### Given request
Set down every one of the items below word for word, leaving out the pictures.

==============================

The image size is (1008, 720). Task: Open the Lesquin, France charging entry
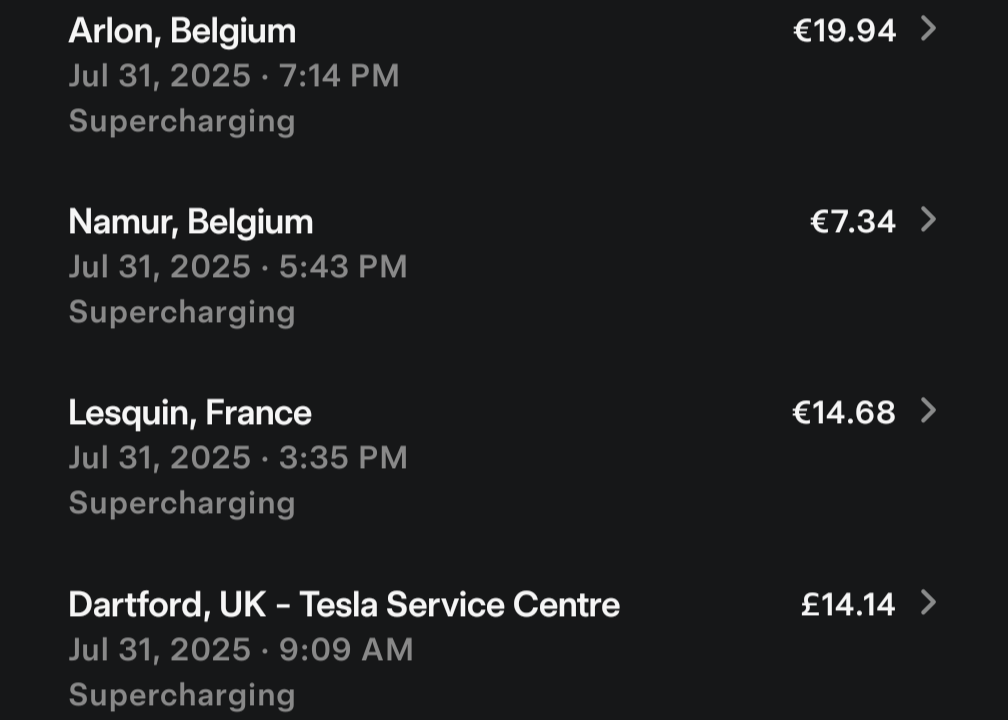(190, 413)
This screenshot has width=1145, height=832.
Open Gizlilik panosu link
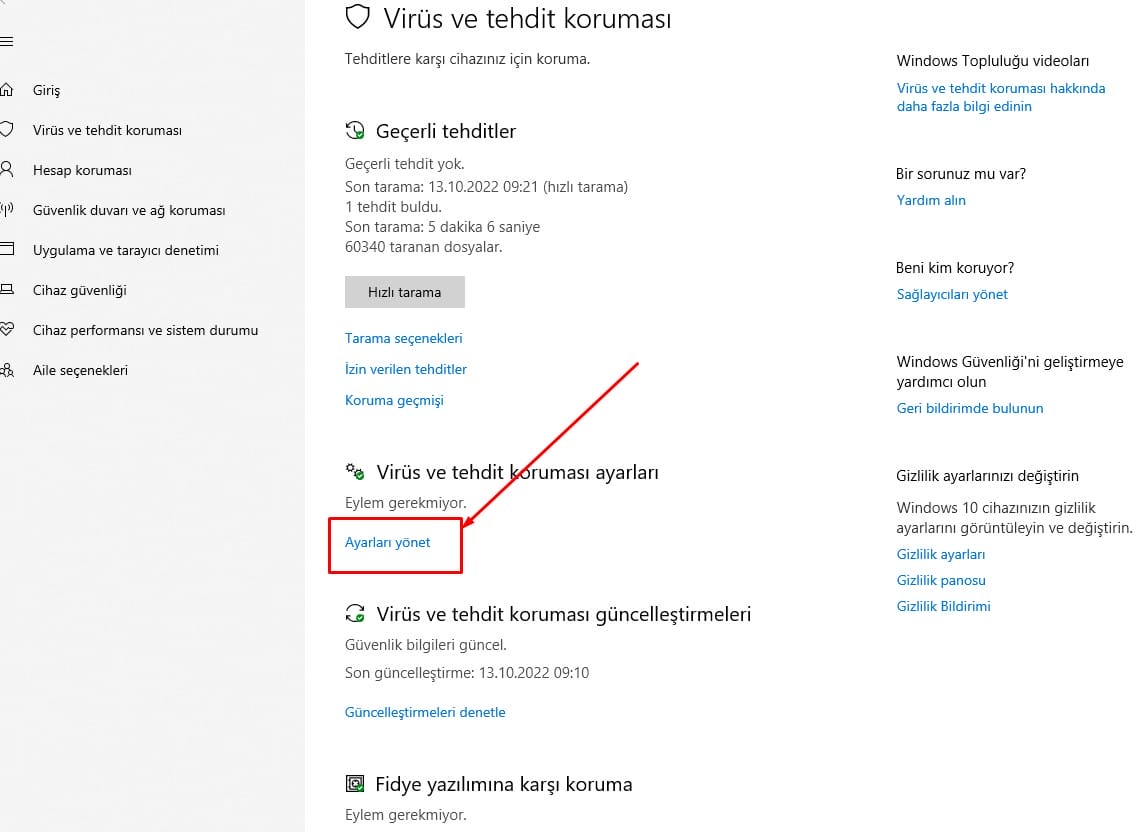(x=941, y=580)
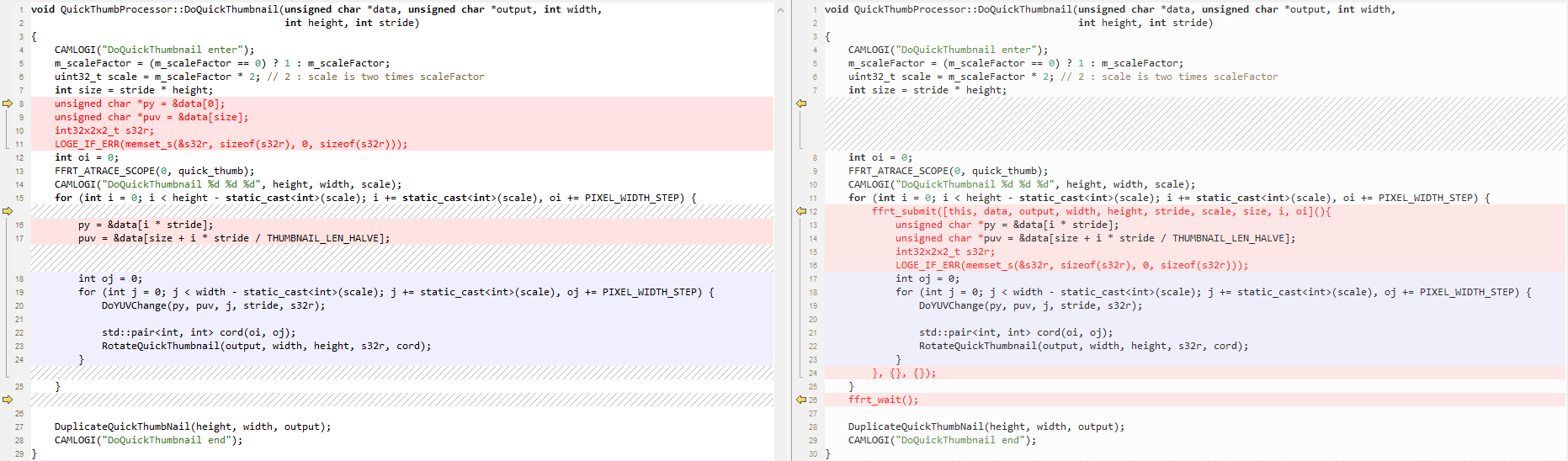
Task: Click left pane vertical scrollbar track
Action: tap(780, 236)
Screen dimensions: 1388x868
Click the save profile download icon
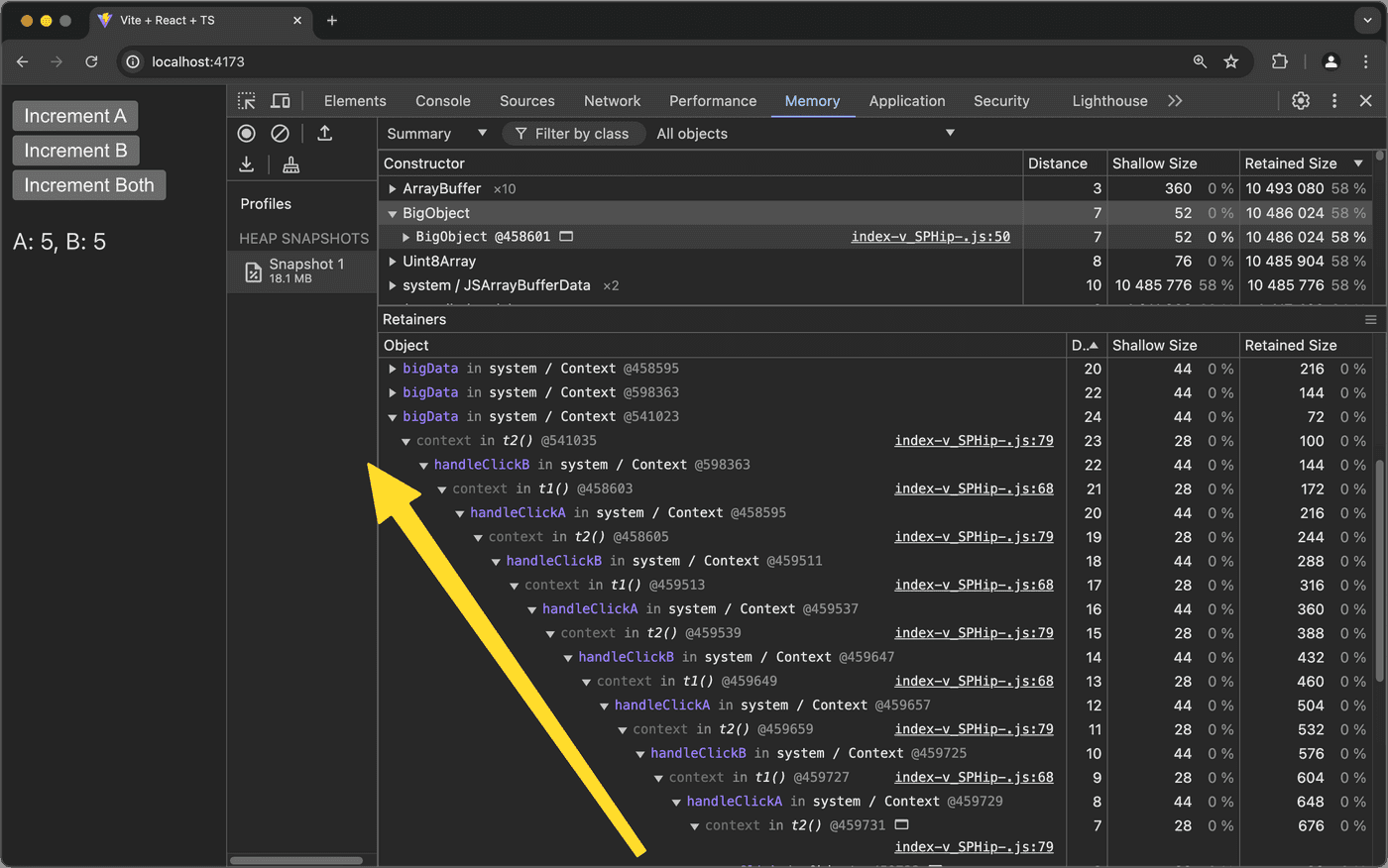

==============================

### Solution to the problem
The image size is (1008, 720). Task: Open the Lesquin, France charging entry
(190, 413)
This screenshot has width=1145, height=832.
Open Gizlilik panosu link
(x=941, y=580)
Task: Click left pane vertical scrollbar track
Action: tap(780, 236)
Screen dimensions: 1388x868
Click the save profile download icon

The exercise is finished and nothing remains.